As specified in section 1905(r)(5) of the Act, the EPSDT benefit entitles most eligible Medicaid-enrolled children and adolescents to services and treatments that fit within any of the benefit categories of Medicaid-coverable services listed in section 1905(a) of the Act if medically necessary, as determined by the State, to “correct or ameliorate” identified conditions. A formal diagnosis is not required according to Federal Medicaid rules. State Medicaid agencies determine medical necessity criteria.
Provider training provided by the Medicaid agency or its contracted designee regarding Medicaid covered services, or aimed at improving the delivery of Medicaid services, is reimbursable as a Medicaid administrative expenditure. This could include, for example, training for case managers, individuals who develop and coordinate person-centered care planning, primary care practitioners, or hospital discharge planners. Costs incurred by the providers to meet continuing education and advanced training requirements cannot be claimed as a Medicaid administrative expenditure; as described above, in some circumstances such costs may be reflected in provider rates. Regulations at 45 C.F.R. Part 75 provide the relevant cost regulations. Additional discussions on the inclusion of training costs in rate development and other regulations surrounding allowable and unallowable costs in Medicaid are in the CMCS Information Bulletin dated 7/13/2011.
As stated on page 91 of the 2023 Comprehensive Guide to Medicaid Services and Administrative Claiming, as required by CMS, the supporting documentation file for each claim of FFP must include, at a minimum, the following:
- Date of service
- Name of recipient
- Medicaid identification number
- Name of provider agency and person providing the service
- Nature, extent, or units of service
- Place of service
Within an IEP many of the above requirements may be found, including:
- Name of recipient/child
- Eligibility for IDEA services and the child’s present level of achievement
- Name of provider agency/LEA
- Nature, extent, or units of service (called the frequency and duration of services)
- Place of service (called either the location or placement)
LEAs should review their State’s guidance for service documentation. Many States require additional information beyond the CMS requirements, such as a diagnosis code.

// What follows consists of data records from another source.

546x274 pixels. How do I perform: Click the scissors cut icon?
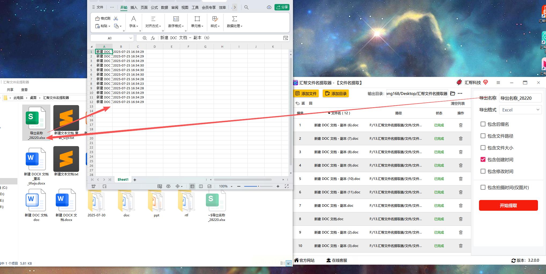pyautogui.click(x=116, y=18)
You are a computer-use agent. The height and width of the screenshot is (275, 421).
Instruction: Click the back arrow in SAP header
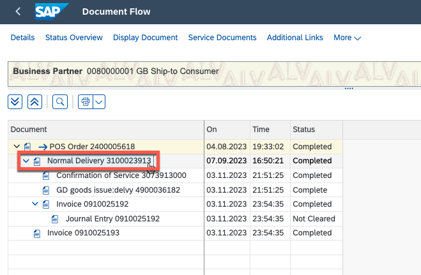point(18,11)
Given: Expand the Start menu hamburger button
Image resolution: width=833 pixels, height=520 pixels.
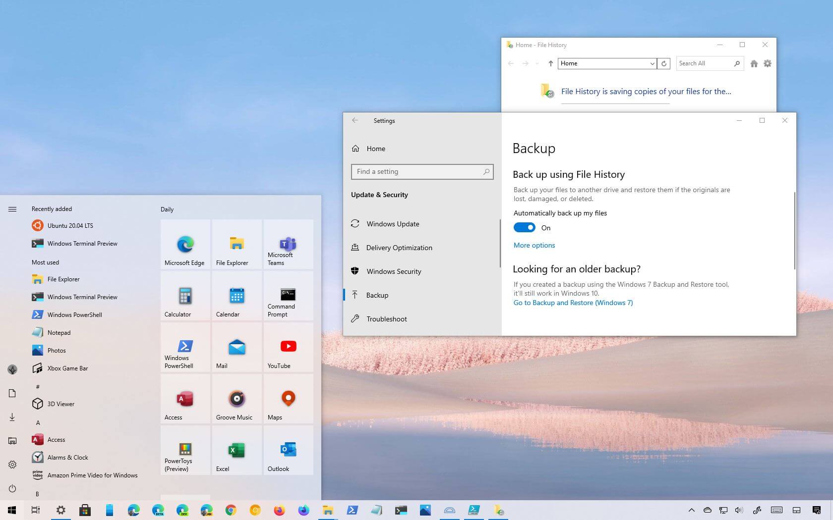Looking at the screenshot, I should tap(12, 209).
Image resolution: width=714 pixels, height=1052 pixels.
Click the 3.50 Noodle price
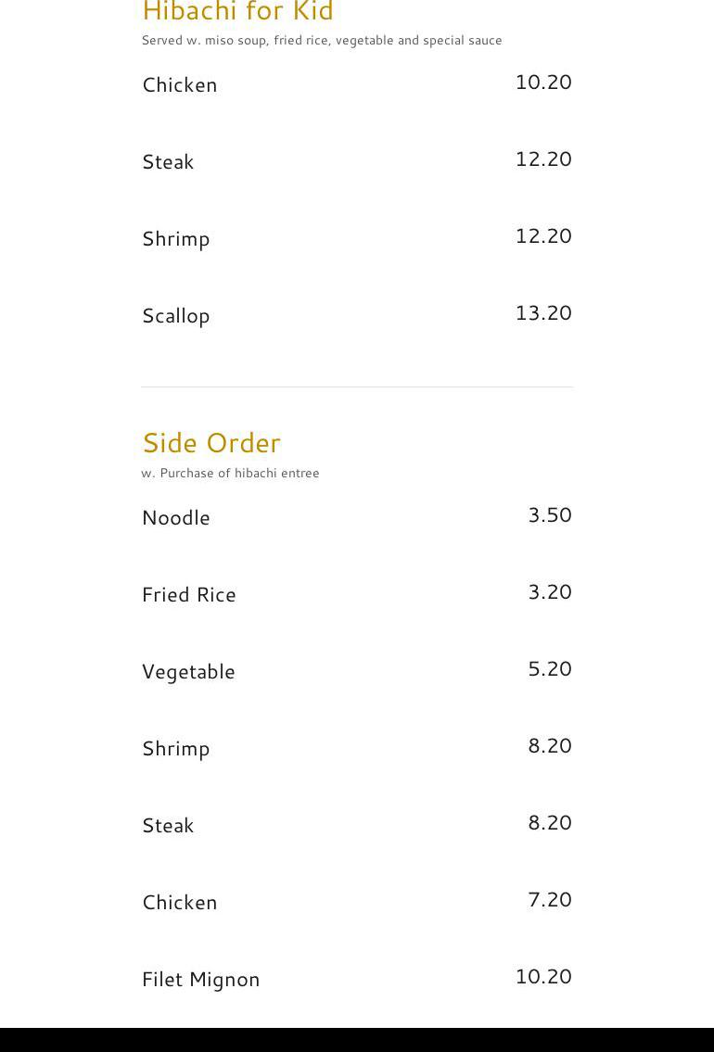(549, 514)
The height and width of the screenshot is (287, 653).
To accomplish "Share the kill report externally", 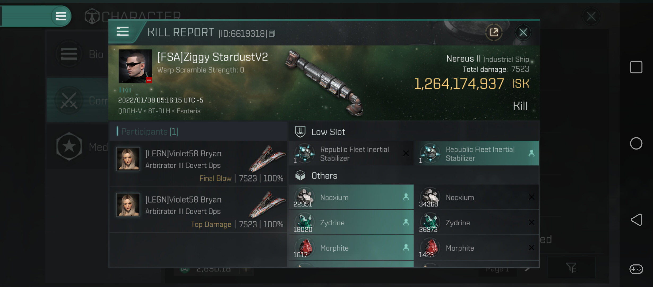I will coord(494,32).
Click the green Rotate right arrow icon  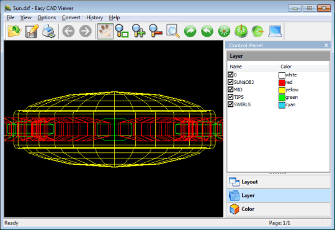[x=190, y=31]
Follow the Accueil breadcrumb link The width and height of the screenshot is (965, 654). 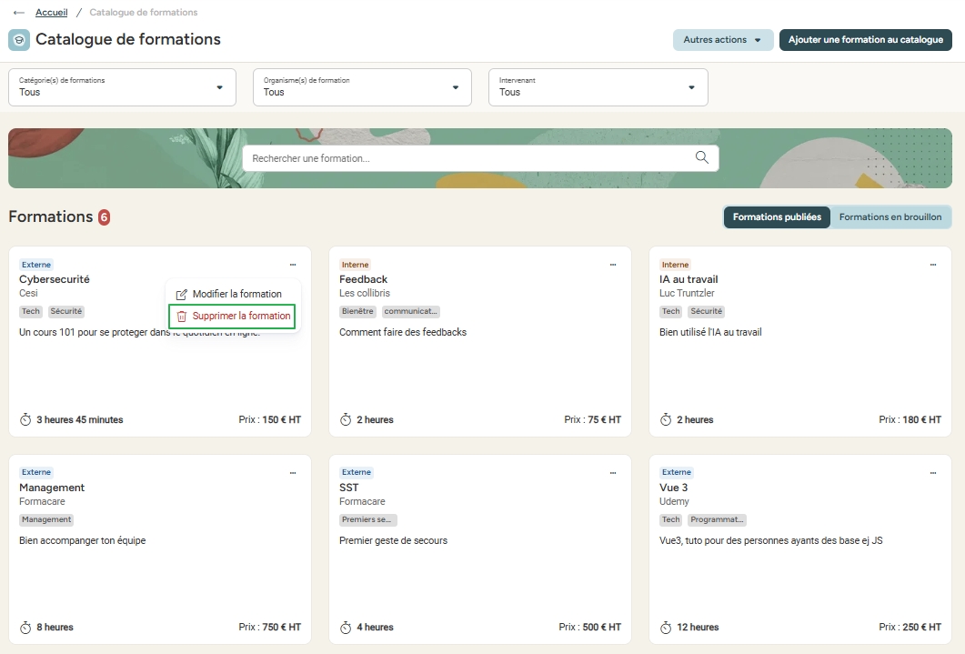tap(51, 13)
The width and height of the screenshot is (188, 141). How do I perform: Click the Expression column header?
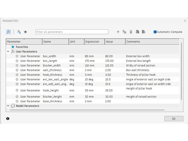(94, 42)
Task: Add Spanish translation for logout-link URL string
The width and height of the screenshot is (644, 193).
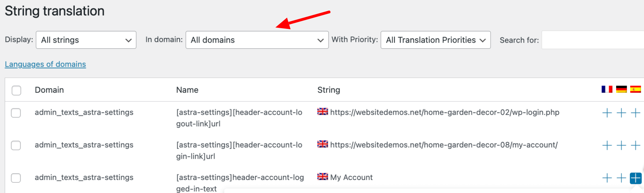Action: [636, 113]
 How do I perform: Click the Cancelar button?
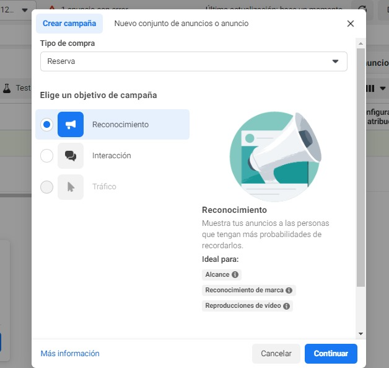(276, 354)
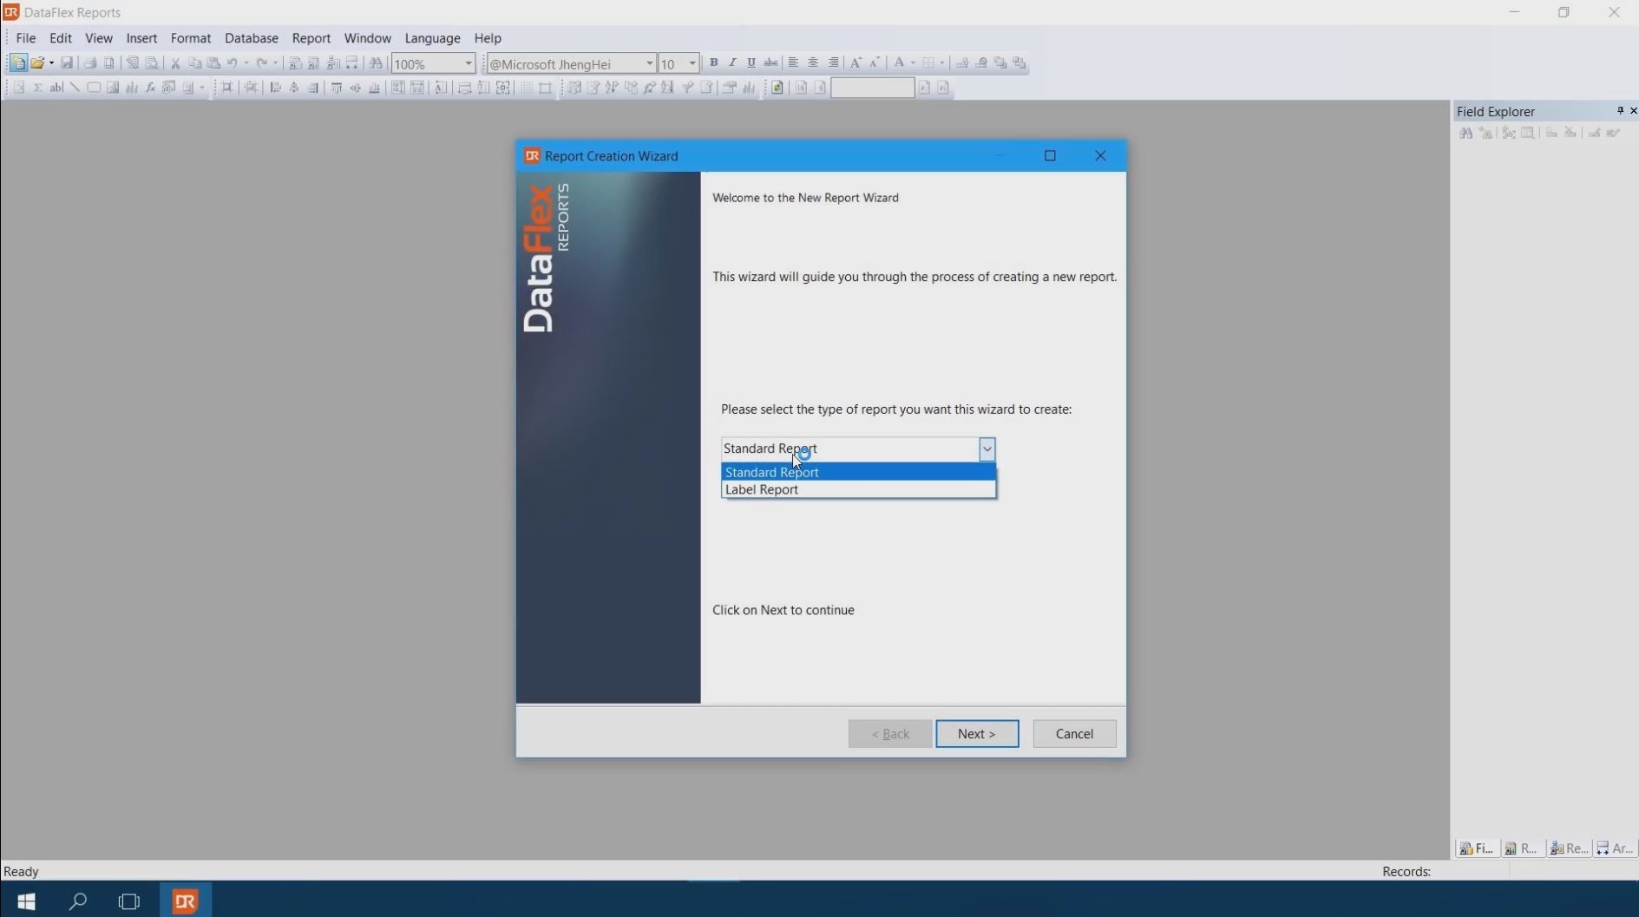
Task: Open the Language menu
Action: coord(432,38)
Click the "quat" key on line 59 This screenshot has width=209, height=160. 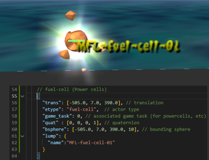[x=50, y=123]
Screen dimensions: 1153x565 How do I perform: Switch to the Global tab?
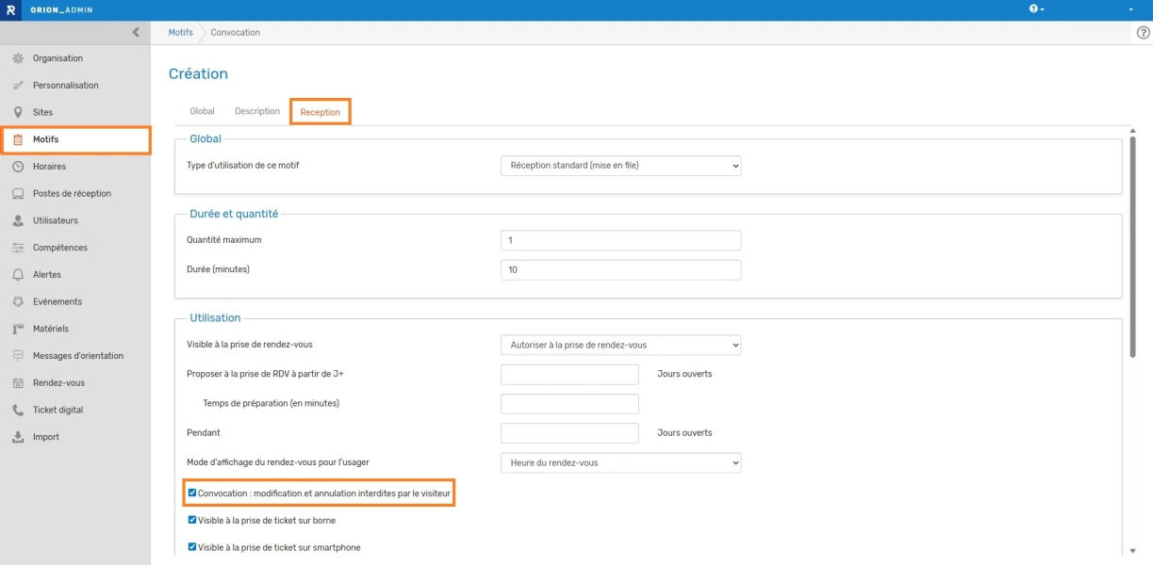[202, 111]
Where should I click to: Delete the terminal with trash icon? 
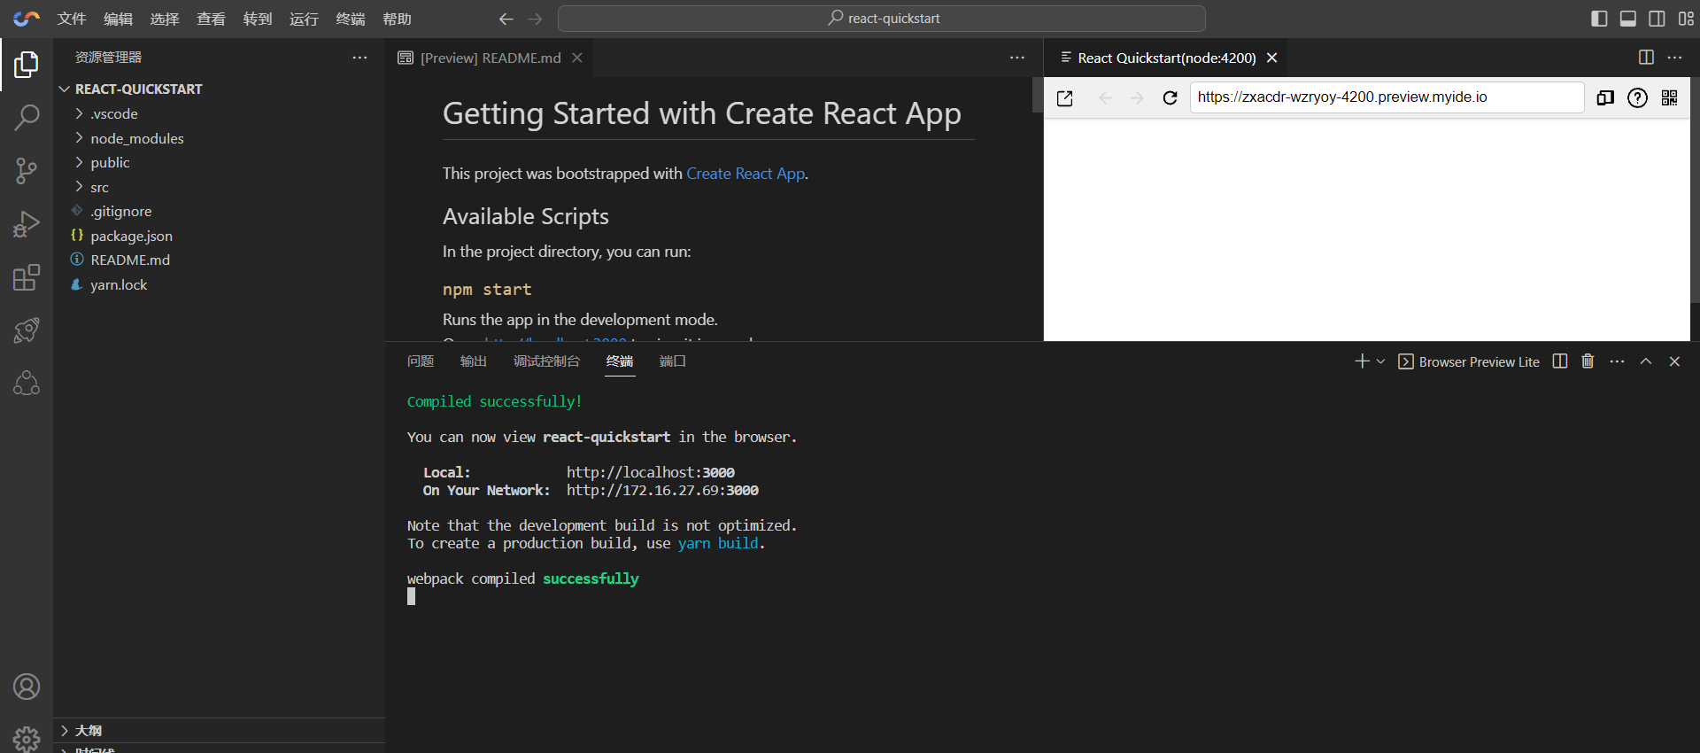(x=1588, y=361)
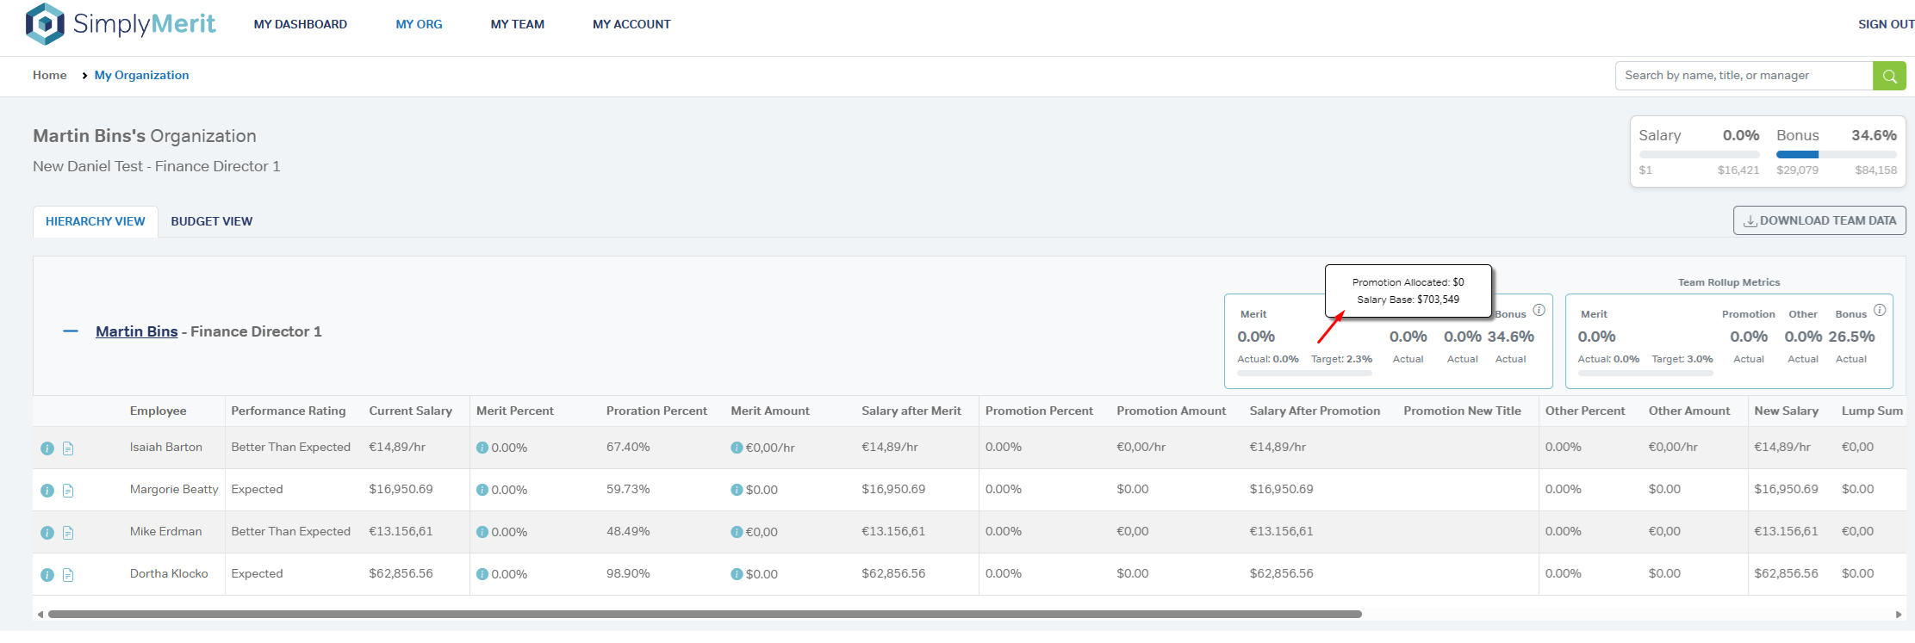Open My Dashboard from the navigation
This screenshot has height=643, width=1915.
(x=300, y=24)
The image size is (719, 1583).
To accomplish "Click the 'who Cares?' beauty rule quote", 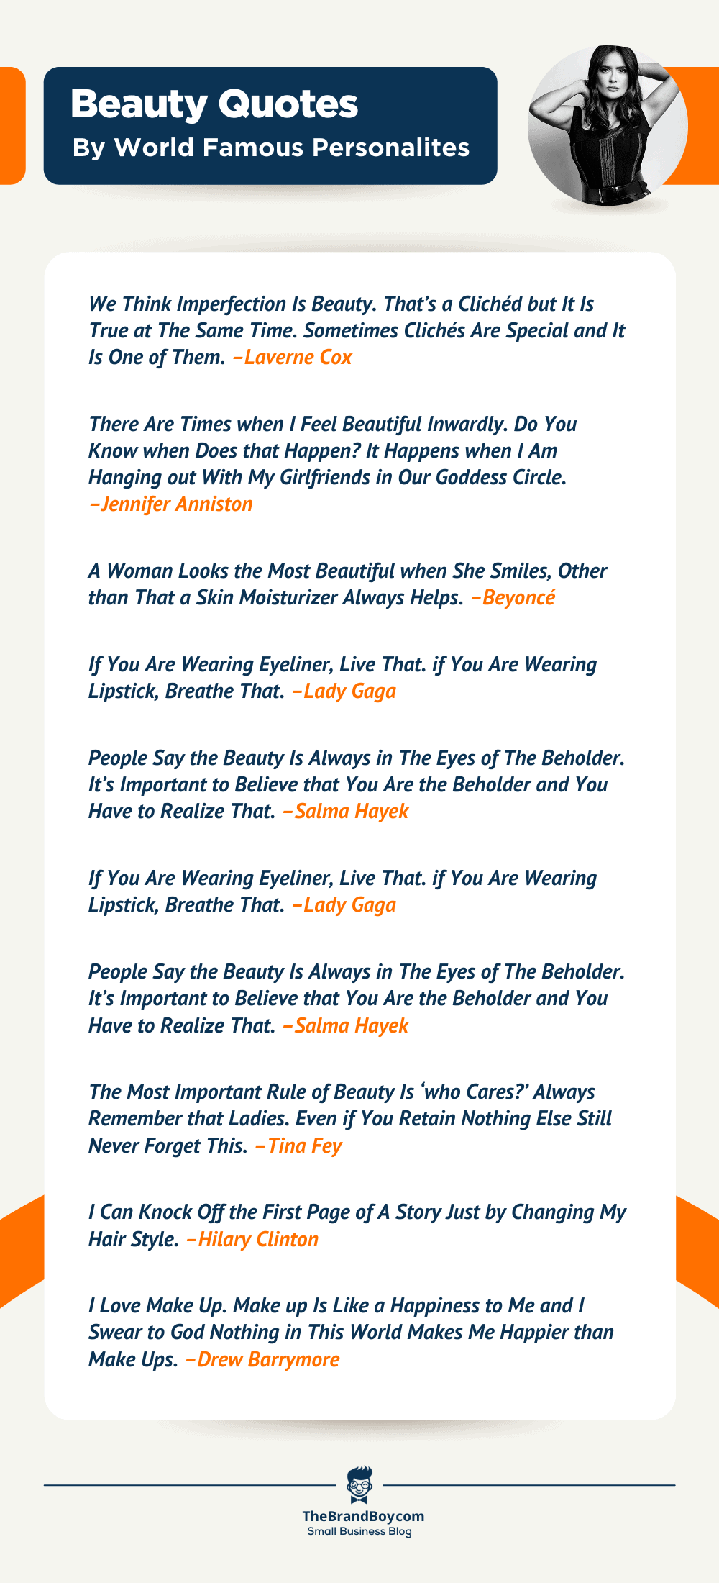I will (350, 1119).
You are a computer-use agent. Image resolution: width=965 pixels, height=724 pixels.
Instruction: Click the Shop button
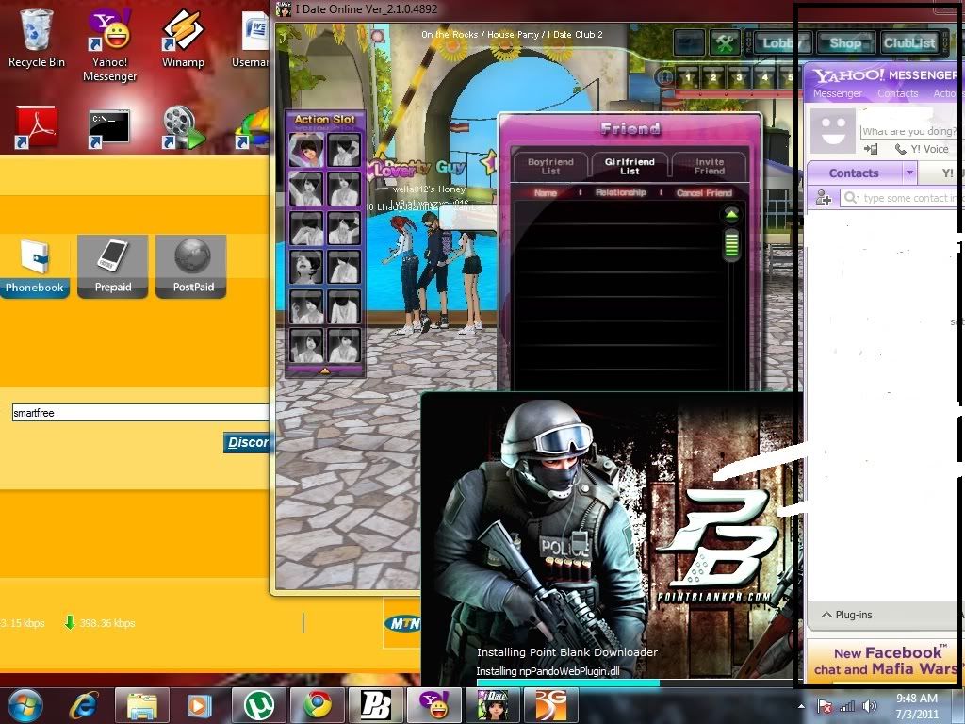coord(844,42)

There are no federal requirements for Current Procedural Terminology or International Classification of Diseases codes for Medicaid billing. States may have their own requirements, however. We advise communication between SMAs, SEAs, and LEAs within a State to ensure proper SBS coding guidance.
If medical necessity has been determined, Code 4C. Direct Medical Services – Covered on a Medical Plan of Care, Not Covered as IDEA/IEP Service is the correct code. This code should be used when district staff (employees or contracted staff) provide covered direct medical services under the SBS Program where documented on a medical plan other than an IEP/IFSP or where medical necessity has been otherwise established.
States have broad flexibility to determine what services can be delivered via telehealth. Further information can be found in the Telehealth Toolkits (COVID-19 & February 2024 Versions), accessible through this link: State Medicaid and CHIP Telehealth Toolkits landing page.